(WHAT YOU NEED TO DO) Reproduce, unaltered, the line with "Choose the sick-twijfel label" along with every line that follows it in the records, up to the last.

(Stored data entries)
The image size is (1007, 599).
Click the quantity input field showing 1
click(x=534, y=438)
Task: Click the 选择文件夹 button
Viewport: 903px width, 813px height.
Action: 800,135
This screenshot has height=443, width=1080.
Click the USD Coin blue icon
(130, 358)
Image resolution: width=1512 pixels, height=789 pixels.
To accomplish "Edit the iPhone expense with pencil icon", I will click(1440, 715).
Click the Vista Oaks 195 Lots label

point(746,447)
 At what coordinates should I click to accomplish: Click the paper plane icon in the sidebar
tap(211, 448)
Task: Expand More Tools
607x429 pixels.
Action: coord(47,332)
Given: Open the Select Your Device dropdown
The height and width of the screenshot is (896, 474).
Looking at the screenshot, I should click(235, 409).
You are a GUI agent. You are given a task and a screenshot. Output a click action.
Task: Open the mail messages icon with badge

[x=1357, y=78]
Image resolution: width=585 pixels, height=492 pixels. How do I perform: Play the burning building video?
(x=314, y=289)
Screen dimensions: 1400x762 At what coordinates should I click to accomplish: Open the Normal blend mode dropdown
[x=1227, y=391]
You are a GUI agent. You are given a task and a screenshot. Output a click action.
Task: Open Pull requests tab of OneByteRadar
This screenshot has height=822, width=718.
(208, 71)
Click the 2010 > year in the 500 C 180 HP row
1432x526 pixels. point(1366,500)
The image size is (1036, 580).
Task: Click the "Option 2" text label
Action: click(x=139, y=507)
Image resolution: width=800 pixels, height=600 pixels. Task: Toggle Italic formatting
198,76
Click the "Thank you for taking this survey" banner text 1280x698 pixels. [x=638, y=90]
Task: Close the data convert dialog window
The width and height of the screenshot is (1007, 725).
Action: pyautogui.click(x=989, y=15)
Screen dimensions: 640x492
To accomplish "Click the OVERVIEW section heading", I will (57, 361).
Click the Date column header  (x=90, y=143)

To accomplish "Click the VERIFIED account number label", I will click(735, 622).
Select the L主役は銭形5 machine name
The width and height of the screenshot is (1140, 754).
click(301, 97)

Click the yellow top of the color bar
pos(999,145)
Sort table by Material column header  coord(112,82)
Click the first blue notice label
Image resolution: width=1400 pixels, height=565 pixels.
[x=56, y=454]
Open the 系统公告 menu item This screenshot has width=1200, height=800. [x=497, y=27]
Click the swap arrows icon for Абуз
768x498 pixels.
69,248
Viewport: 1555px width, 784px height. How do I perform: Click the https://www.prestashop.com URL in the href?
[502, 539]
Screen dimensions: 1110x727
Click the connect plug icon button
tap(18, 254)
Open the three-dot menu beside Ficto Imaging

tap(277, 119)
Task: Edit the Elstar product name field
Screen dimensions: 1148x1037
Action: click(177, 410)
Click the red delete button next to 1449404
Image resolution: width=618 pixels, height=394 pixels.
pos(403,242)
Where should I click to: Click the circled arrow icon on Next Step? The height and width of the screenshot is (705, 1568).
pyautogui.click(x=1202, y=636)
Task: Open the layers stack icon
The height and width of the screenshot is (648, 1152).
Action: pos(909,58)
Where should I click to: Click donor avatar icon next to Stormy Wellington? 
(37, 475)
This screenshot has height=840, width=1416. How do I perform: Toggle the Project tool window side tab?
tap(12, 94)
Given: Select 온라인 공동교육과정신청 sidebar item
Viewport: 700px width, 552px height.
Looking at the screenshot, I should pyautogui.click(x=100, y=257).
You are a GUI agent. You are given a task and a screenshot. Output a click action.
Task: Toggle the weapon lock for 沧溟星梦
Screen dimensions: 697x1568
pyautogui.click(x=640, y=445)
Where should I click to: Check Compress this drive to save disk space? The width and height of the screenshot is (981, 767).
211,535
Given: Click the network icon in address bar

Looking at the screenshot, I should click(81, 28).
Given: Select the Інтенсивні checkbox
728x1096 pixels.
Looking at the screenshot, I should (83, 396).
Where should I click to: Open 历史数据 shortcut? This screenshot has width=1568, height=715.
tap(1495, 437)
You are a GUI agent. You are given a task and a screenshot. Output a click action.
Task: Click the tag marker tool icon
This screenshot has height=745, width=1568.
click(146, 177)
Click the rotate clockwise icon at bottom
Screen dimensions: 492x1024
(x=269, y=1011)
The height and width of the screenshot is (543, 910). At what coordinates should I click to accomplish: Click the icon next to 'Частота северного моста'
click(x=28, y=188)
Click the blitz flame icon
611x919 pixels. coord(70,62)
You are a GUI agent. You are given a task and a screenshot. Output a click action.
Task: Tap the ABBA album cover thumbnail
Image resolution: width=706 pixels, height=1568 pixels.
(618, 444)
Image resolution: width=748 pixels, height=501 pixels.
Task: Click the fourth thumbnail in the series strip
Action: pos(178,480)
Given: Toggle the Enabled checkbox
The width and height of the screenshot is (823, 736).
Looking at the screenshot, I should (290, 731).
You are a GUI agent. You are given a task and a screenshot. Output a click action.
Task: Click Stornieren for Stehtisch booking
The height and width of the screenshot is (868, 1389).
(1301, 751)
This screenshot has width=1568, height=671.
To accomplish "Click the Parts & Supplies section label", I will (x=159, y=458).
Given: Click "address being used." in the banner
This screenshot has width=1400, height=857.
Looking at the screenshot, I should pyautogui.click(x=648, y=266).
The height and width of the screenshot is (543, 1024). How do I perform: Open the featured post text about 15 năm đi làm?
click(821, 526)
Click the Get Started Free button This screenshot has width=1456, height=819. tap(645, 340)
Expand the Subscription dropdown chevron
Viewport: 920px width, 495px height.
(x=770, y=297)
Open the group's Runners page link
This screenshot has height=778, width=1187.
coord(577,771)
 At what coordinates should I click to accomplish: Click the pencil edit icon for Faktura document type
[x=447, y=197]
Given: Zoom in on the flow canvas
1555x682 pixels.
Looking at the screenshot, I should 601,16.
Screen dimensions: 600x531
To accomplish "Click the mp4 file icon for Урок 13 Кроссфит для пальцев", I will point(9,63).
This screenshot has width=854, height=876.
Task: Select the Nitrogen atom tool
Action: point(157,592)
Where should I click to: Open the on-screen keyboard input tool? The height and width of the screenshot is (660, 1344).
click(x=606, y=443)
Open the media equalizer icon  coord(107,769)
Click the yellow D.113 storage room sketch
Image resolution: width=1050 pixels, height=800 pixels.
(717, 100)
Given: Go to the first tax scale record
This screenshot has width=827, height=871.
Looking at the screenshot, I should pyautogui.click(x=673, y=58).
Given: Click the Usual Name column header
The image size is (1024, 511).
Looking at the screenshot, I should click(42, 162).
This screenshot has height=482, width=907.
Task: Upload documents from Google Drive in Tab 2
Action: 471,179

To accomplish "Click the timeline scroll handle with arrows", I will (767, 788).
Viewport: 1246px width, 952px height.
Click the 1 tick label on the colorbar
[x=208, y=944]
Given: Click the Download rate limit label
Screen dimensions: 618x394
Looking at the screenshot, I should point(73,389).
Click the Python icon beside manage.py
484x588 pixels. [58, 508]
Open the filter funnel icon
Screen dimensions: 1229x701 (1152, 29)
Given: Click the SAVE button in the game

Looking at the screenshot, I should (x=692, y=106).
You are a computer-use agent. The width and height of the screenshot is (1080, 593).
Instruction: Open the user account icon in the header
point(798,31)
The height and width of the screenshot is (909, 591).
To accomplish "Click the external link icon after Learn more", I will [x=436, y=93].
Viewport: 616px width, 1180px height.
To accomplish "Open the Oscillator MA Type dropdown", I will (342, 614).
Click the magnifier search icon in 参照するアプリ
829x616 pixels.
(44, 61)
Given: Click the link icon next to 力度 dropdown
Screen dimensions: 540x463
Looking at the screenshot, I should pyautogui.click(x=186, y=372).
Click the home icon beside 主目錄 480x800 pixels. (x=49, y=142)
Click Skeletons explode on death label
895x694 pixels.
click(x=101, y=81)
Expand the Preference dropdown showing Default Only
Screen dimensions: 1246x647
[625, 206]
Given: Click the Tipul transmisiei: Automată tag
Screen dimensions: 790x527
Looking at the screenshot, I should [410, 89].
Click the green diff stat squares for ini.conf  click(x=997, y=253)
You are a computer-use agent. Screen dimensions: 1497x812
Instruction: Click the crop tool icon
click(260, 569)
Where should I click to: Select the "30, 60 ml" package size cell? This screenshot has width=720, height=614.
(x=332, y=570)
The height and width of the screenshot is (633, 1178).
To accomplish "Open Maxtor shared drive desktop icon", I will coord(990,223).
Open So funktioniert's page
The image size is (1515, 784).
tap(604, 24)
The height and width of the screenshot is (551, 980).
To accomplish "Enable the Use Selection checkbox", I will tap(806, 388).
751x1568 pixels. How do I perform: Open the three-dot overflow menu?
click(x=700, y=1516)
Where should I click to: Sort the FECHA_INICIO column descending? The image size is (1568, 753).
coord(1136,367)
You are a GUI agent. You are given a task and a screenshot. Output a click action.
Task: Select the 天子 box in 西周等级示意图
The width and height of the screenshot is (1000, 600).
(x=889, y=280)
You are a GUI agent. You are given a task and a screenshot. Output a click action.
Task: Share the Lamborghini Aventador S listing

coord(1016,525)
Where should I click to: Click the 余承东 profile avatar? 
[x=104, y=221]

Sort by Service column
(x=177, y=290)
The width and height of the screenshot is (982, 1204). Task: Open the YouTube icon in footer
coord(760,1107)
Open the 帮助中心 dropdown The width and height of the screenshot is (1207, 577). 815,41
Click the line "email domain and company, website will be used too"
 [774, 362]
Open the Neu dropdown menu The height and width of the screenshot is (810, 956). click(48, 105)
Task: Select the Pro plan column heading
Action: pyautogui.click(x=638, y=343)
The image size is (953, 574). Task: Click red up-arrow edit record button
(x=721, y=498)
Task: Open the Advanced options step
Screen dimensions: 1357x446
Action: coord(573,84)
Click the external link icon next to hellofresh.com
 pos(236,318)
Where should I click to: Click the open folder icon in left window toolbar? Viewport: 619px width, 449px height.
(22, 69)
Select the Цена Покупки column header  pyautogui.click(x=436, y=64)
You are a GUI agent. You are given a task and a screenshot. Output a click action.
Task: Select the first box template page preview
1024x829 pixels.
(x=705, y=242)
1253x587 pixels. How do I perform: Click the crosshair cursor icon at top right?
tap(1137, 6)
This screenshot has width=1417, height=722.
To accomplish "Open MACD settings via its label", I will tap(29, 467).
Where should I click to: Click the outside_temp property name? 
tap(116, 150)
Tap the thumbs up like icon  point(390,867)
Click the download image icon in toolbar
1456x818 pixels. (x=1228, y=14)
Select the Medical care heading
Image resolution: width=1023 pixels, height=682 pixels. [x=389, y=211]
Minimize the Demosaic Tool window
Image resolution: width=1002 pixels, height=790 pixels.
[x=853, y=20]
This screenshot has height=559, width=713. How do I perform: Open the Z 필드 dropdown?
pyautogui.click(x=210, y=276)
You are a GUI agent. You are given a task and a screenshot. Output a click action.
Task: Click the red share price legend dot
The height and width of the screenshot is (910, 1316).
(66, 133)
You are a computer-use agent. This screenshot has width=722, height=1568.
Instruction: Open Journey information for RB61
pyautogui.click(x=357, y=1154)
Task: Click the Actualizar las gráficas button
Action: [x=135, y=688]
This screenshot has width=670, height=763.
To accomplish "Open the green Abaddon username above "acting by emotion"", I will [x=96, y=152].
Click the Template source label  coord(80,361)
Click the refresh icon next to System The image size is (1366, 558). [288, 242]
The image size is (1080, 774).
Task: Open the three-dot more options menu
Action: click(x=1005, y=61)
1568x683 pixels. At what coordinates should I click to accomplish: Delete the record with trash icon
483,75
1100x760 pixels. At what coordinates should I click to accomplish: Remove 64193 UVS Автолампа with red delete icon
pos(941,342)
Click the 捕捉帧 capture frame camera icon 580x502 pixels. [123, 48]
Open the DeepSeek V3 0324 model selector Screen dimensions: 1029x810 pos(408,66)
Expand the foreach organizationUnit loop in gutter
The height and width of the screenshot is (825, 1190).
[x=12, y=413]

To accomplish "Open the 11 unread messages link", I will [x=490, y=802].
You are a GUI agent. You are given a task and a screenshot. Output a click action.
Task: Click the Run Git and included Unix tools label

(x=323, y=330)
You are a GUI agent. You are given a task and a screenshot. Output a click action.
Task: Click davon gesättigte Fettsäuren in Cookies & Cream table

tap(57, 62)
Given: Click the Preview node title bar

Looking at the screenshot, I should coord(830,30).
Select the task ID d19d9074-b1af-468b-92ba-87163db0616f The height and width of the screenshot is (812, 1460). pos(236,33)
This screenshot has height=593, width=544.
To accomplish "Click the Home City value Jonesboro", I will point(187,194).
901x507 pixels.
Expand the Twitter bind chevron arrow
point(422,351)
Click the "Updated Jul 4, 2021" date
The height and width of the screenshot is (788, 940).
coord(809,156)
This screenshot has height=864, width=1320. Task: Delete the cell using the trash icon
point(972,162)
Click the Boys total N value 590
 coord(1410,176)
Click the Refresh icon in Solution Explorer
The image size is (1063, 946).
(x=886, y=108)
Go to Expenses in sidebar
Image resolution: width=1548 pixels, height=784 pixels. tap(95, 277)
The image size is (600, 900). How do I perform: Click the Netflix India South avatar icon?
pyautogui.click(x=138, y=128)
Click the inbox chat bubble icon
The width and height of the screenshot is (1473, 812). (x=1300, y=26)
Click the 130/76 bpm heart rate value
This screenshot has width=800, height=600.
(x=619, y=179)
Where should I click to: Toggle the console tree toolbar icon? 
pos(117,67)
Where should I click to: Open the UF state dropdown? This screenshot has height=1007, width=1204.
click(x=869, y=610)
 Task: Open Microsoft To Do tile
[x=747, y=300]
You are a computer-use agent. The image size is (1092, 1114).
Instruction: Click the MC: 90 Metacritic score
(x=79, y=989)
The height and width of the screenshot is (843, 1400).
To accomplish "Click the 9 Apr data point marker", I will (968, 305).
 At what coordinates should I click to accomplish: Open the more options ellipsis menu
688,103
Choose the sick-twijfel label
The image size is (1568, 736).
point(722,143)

(FINAL ANSWER)
Choose the sick-twijfel label
The image size is (1568, 736).
point(722,143)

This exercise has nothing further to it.